Question

vander Waal's gas equation may be expressed as

$Z=1+\frac{B}{V_m}+\frac{C}{V_m^2}+......$ where Vm= molar volume of gas. If B =-0.105Lmol$^{-1}$ and C=400ml$^2$ mol$^{-2}$ at 127°C the value of vander Waal constant 'a' (in atm L$^2$mol$^{-2}$) is (R = 0.08 L-atm/K-mol)

Answer 1

4

Answer 2

The van der Waals equation for one mole of gas is:

$(P + \frac{a}{V_m^2})(V_m - b) = RT$

To express this in the virial form, we first rearrange it to solve for P:

$P = \frac{RT}{V_m - b} - \frac{a}{V_m^2}$

Now, we introduce the compressibility factor Z:

$Z = \frac{PV_m}{RT}$

Substitute the expression for P into the equation for Z:

$Z = \frac{V_m}{RT} \left( \frac{RT}{V_m - b} - \frac{a}{V_m^2} \right)$

$Z = \frac{V_m}{V_m - b} - \frac{aV_m}{RT V_m^2}$

$Z = \frac{1}{1 - b/V_m} - \frac{a}{RTV_m}$

We use the binomial expansion for $(1-x)^{-1} = 1 + x + x^2 + x^3 + ......$ where $x = b/V_m$. Since $V_m$ is typically large for gases, $b/V_m$ is a small quantity.
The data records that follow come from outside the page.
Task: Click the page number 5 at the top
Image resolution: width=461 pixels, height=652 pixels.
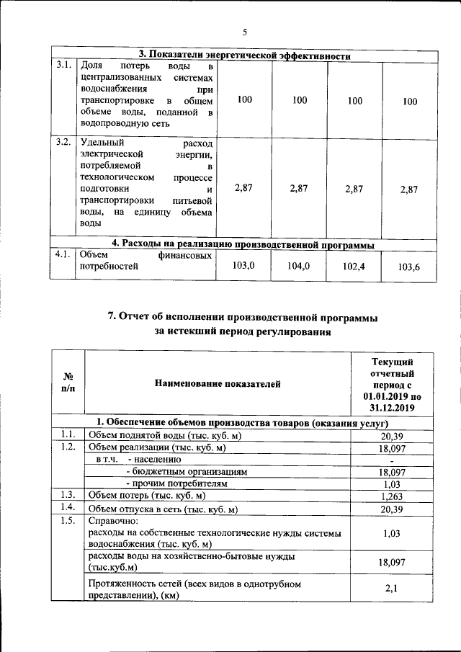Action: [x=244, y=32]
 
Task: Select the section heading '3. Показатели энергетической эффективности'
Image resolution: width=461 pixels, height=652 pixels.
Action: [x=244, y=55]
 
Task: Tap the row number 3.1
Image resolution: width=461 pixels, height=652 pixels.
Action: [x=63, y=65]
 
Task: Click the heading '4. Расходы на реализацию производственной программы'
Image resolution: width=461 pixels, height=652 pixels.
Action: [x=245, y=243]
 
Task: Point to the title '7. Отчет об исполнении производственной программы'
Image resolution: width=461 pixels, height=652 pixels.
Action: [x=244, y=317]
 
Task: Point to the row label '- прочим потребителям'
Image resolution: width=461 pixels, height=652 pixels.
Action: [x=176, y=483]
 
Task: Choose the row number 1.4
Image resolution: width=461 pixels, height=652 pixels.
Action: [x=68, y=508]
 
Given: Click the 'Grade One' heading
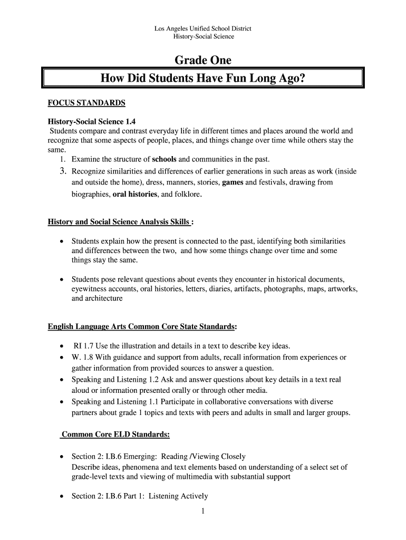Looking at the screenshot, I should [x=203, y=60].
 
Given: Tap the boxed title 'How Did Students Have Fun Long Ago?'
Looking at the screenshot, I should [x=203, y=79].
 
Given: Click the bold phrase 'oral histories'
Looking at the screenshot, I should [x=135, y=194].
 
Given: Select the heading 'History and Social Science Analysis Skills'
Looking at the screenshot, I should [x=119, y=221].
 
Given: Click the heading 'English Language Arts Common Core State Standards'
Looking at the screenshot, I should [x=141, y=327].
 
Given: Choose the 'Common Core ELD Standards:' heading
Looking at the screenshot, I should [x=115, y=435].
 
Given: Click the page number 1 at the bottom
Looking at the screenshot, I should [x=202, y=510].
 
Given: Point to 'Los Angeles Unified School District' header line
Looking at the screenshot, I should [x=203, y=28].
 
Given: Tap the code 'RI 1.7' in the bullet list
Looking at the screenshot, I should [x=83, y=346].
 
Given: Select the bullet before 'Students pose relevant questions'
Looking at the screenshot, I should [x=62, y=278].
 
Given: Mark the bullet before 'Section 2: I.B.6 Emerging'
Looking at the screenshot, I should [x=62, y=457].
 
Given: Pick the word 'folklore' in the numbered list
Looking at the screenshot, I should [x=187, y=194].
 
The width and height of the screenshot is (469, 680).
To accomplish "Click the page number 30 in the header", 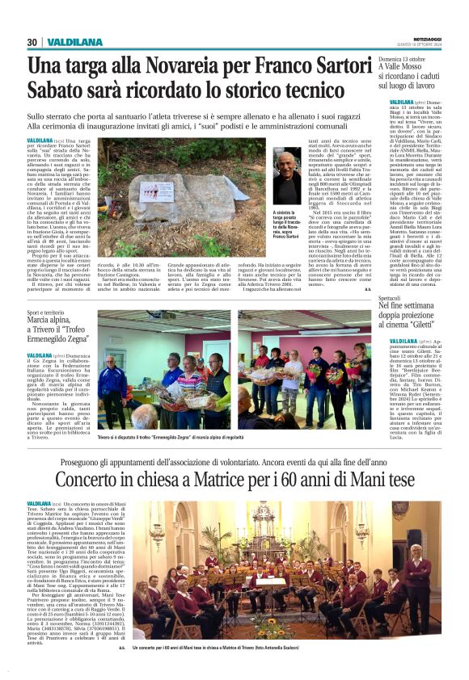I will [32, 42].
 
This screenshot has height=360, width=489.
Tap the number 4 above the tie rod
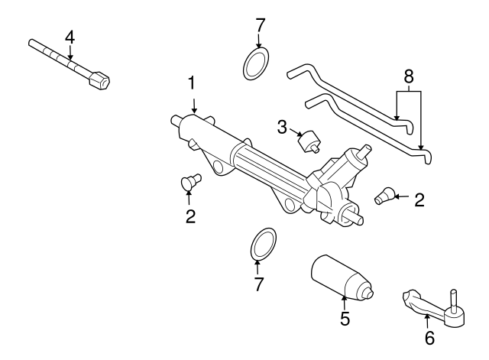pyautogui.click(x=70, y=36)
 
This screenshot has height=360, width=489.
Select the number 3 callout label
pyautogui.click(x=282, y=126)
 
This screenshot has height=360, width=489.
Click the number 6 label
pyautogui.click(x=429, y=337)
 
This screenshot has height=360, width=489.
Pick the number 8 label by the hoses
pyautogui.click(x=409, y=76)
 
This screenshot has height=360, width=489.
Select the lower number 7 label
pyautogui.click(x=257, y=284)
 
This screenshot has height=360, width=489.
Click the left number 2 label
pyautogui.click(x=190, y=216)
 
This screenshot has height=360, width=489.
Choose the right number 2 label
pyautogui.click(x=418, y=200)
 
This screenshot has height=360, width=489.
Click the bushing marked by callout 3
pyautogui.click(x=311, y=142)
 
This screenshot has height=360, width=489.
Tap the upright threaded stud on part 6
pyautogui.click(x=454, y=300)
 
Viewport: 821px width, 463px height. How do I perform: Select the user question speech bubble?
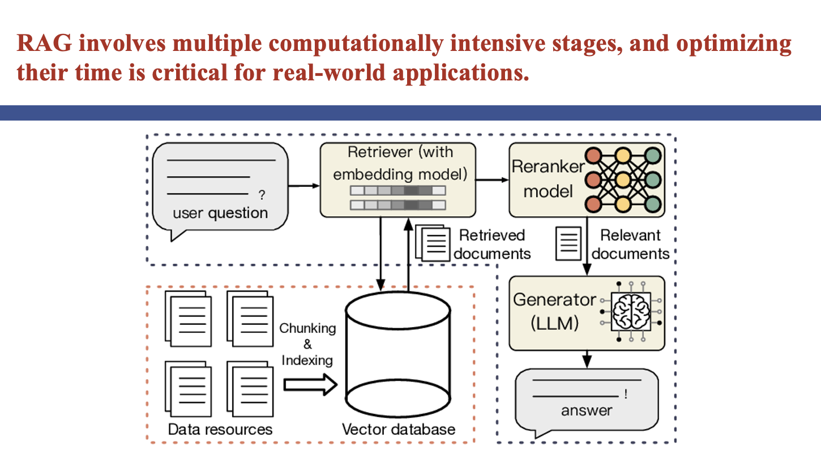pyautogui.click(x=221, y=187)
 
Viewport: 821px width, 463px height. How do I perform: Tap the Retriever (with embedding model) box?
pyautogui.click(x=397, y=180)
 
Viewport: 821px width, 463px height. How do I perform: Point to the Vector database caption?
pyautogui.click(x=399, y=429)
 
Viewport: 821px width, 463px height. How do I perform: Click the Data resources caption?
pyautogui.click(x=220, y=429)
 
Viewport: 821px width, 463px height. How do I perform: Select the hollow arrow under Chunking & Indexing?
pyautogui.click(x=310, y=385)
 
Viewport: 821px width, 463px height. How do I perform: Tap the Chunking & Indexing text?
pyautogui.click(x=307, y=344)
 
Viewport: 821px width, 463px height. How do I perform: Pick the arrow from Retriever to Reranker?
pyautogui.click(x=491, y=180)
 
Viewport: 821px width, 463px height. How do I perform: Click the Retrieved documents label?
pyautogui.click(x=492, y=244)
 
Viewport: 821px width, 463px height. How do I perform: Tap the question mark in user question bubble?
pyautogui.click(x=262, y=196)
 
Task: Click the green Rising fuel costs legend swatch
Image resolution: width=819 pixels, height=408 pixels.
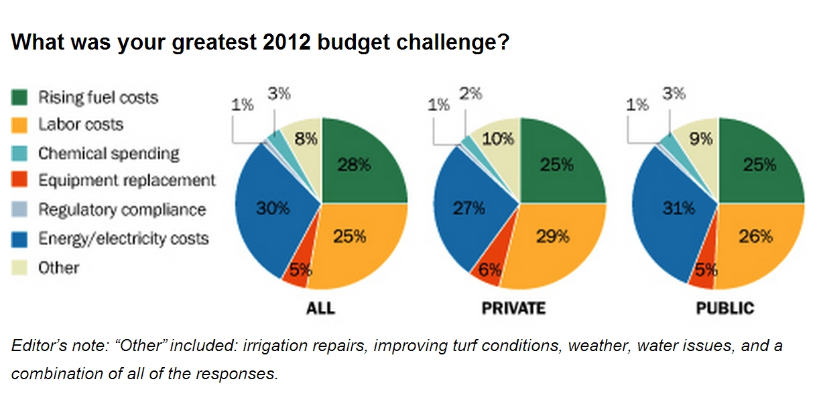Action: [x=20, y=98]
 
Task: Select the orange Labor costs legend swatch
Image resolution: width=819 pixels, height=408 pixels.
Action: [x=20, y=125]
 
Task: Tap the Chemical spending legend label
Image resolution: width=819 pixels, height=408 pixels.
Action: [x=109, y=153]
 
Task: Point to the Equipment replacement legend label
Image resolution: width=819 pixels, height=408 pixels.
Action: [x=127, y=181]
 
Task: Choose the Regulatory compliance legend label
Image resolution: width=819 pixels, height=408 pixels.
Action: [x=121, y=210]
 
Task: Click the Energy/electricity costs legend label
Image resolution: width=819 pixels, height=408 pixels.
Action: [x=123, y=239]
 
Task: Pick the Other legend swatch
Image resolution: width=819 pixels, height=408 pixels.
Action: [x=20, y=268]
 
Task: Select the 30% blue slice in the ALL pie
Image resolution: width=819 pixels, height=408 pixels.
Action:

So, $\frac{1}{1 - b/V_m} = 1 + \frac{b}{V_m} + \frac{b^2}{V_m^2} + \frac{b^3}{V_m^3} + ......$

Substitute this back into the expression for Z:

$Z = \left( 1 + \frac{b}{V_m} + \frac{b^2}{V_m^2} + \frac{b^3}{V_m^3} + ...... \right) - \frac{a}{RTV_m}$

Group terms by powers of $1/V_m$:

$Z = 1 + \left(b - \frac{a}{RT}\right)\frac{1}{V_m} + \frac{b^2}{V_m^2} + \frac{b^3}{V_m^3} + ......$

This is the virial equation of state. Comparing it with the given form:

$Z=1+\frac{B}{V_m}+\frac{C}{V_m^2}+......$

We can identify the second and third virial coefficients:

$B = b - \frac{a}{RT}$

$C = b^2$

Given values:

$B = -0.105 \text{ L mol}^{-1}$

$C = 400 \text{ mL}^2 \text{ mol}^{-2}$

Temperature $T = 127^\circ\text{C} = 127 + 273 = 400 \text{ K}$

Gas constant $R = 0.08 \text{ L-atm/K-mol}$

First, convert the unit of C from mL$^2$ to L$^2$:

$1 \text{ L} = 1000 \text{ mL}$

$1 \text{ mL} = 10^{-3} \text{ L}$

$C = 400 \text{ mL}^2 \text{ mol}^{-2} = 400 \times (10^{-3} \text{ L})^2 \text{ mol}^{-2} = 400 \times 10^{-6} \text{ L}^2 \text{ mol}^{-2} = 0.0004 \text{ L}^2 \text{ mol}^{-2}$

Now, use the equation for C to find the van der Waals constant 'b':

$b^2 = C$

$b = \sqrt{C} = \sqrt{0.0004 \text{ L}^2 \text{ mol}^{-2}}$

$b = 0.02 \text{ L mol}^{-1}$

Next, use the equation for B to find the van der Waals constant 'a':

$B = b - \frac{a}{RT}$

Rearrange to solve for 'a':

$\frac{a}{RT} = b - B$

$a = (b - B)RT$

Substitute the values of b, B, R, and T:

$a = (0.02 \text{ L mol}^{-1} - (-0.105 \text{ L mol}^{-1})) \times (0.08 \text{ L-atm/K-mol}) \times (400 \text{ K})$

$a = (0.02 + 0.105) \text{ L mol}^{-1} \times (0.08 \times 400) \text{ L-atm/mol}$

$a = (0.125) \text{ L mol}^{-1} \times (32) \text{ L-atm/mol}$

$a = \frac{1}{8} \times 32 \text{ atm L}^2 \text{ mol}^{-2}$

$a = 4 \text{ atm L}^2 \text{ mol}^{-2}$

The value of van der Waals constant 'a' is $4 \text{ atm L}^2 \text{ mol}^{-2}$.